The clinical heterogeneity is more difficult to disentangle and contributes to the unexplained heterogeneity in our study. Synthesising the studies according to TNM status reduces the heterogeneity, although it remains considerable. Similarly, synthesising studies according to PSRM status further reduces heterogeneity notably to zero for State R. We believe this reflects the mix of treatments in the individual studies. For example the studies reported a range of treatments which are difficult to compare across studies because they reported different treatment combination, some of which are overlapping (not mutually exclusive) (see supplement). Chemotherapy for example has been identified as associated with poor quality of life (Ou). The study with the lowest proportion of patients having chemotherapy (alone) was Wang (up to 30%); Yang (up to 31%); Li (47%); Cheung (50%) and Ou (70%), (we note that these proportions of chemotherapy do not correspond to poorer quality of life values and further research is required to understand this relationship). Other studies have noted that chemotherapy is associated with poorer quality of life (Ou). Not only are different treatment combinations provided, but the treatment setting also varies, for example in the Li study, 100% were inpatients compared to 29% in Cheung and 16% in Yang. Inpatient/outpatient mix is not reported for Ou and Wang. We can hypothesise that inpatients are “sicker” than outpatients and hence have lower utility. Another source of variability that it is not possible to explore in our analysis is the breast cancer subtypes. Ou included 100% patients with breast cancer subtypes HR-positive/ HER2-negative; (see supplement); Li included 54% with ER/PR positive; Yang includes 80% HER positive patients. Chueng and Wang do not report the breast cancer subtypes. Literature suggests that patients have slightly different prognosis and outcomes than other breast cancer subtypes such as Luminal A and B. The subtypes are not provided for all studies and it was not possible to explore this variable for heterogeneity. The remaining heterogeneity likely reflects the diversity in duration since diagnosis (see supplement). The random effects model is likely to better account for the heterogeneity, however we wanted to present both sets of results so that the reader can see that there is not a large difference between the model estimates.
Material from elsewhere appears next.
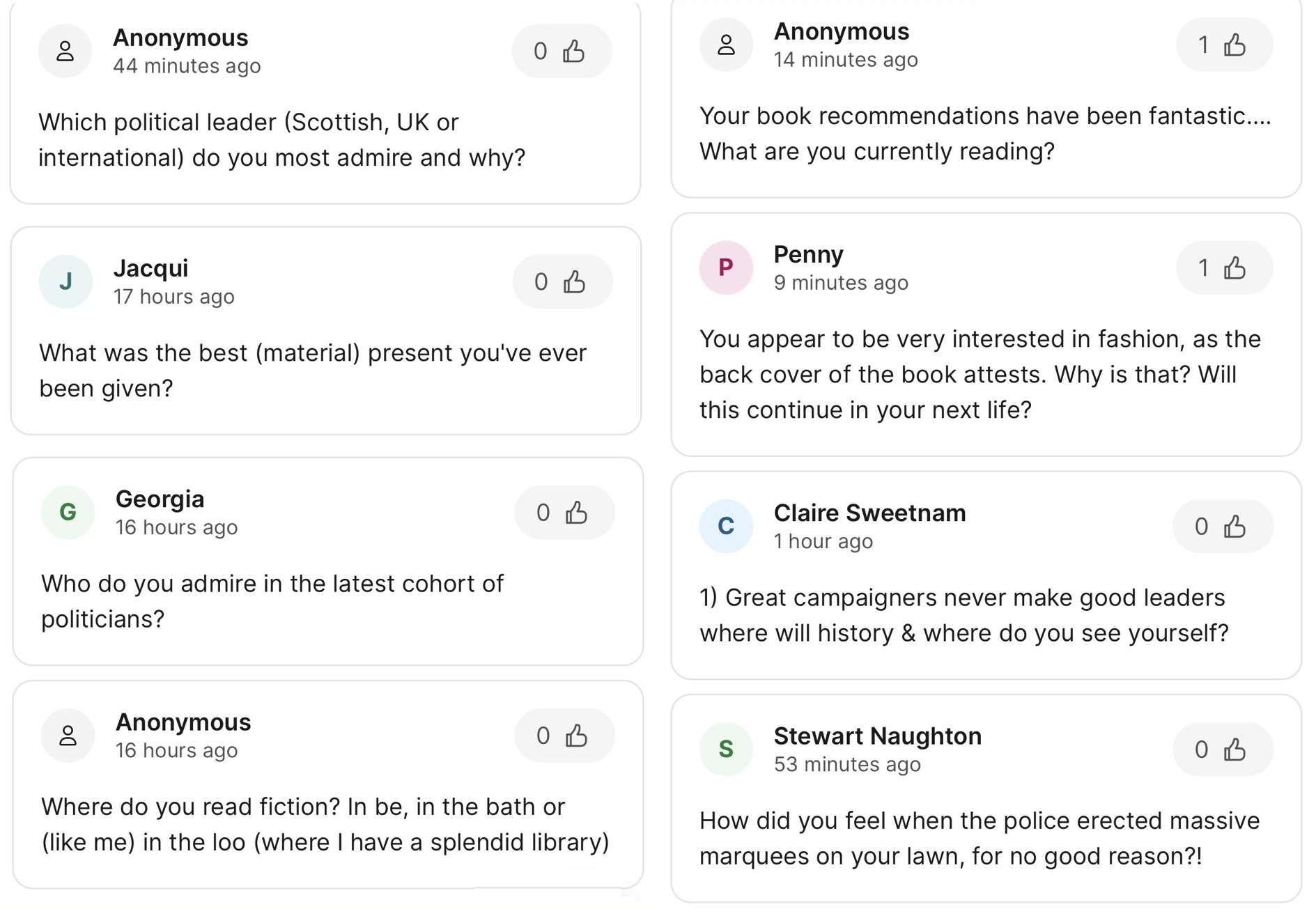Upvote the political leader question
The image size is (1316, 909).
pos(562,51)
It is important to emphasise that in spite of the heterogeneity, the mean values do not vary greatly. A further limitation of our study is that the individual studies report mean and standard deviation, assuming normal distribution for their own analyses and the same assumption has been made for our analysis, however the ceiling effect of utility is well documented. The reader should be aware that utility measured with instruments other than EQ5D will likely give different results [36].
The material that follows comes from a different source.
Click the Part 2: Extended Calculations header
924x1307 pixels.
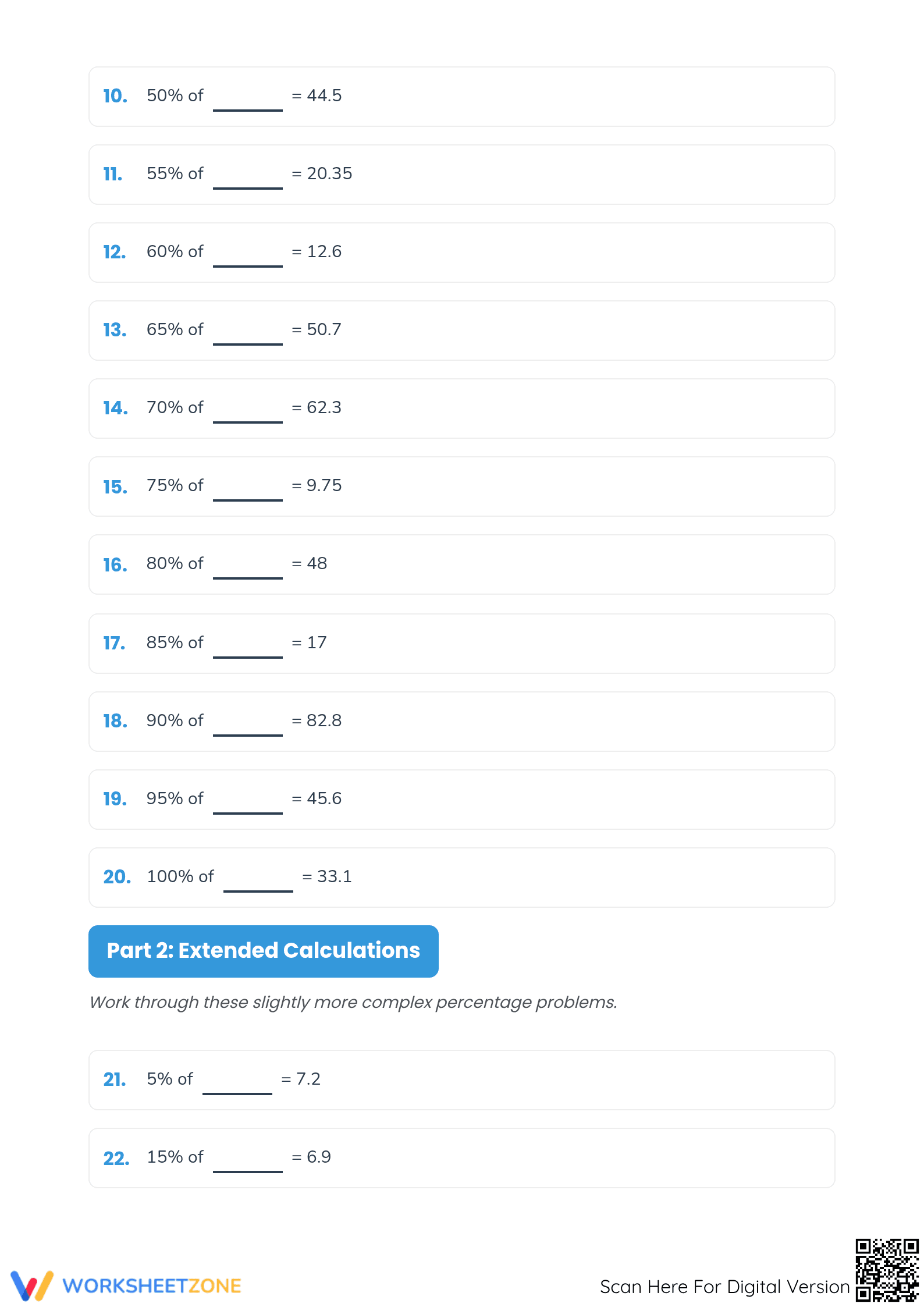[264, 951]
To the best of our knowledge there is no other meta-analysis of EQ-5D utility values specific to Chinese patients with breast cancer. Peasgood et al performed a meta-analysis of health-related quality of life in breast cancer patients more broadly, including all countries and all empirical health-related quality of life measuring instruments [37]. They identified 49 articles providing 476 utilities for breast cancer states including screening, prevention, adverse events, non-specific breast cancer, early and metastatic breast cancer. Utility values were pooled using ordinary least squares regression. The range of utilities from our study (0.82 to 0.87) were higher for early-stage breast cancer compared to Peasgood’s (0.66 to 0.78). The values for our study for TNM stages III and IV generally aligned with Peasgood’s findings (0.83 TNM III and 0.73 TNM IV versus Peasgood’s 0.72 and 0.80 for metastatic breast cancer). The Peasgood meta-analysis found that utility varied significantly according to valuation method [27]. There are no other other meta-analyses to our knowledge combining utility values for breast cancer.

Conclusion

This study provides a meta-analysis of health state utility values measured by EQ5D by patients identifying as Chinese with breast cancer which may be used to inform cost utility models.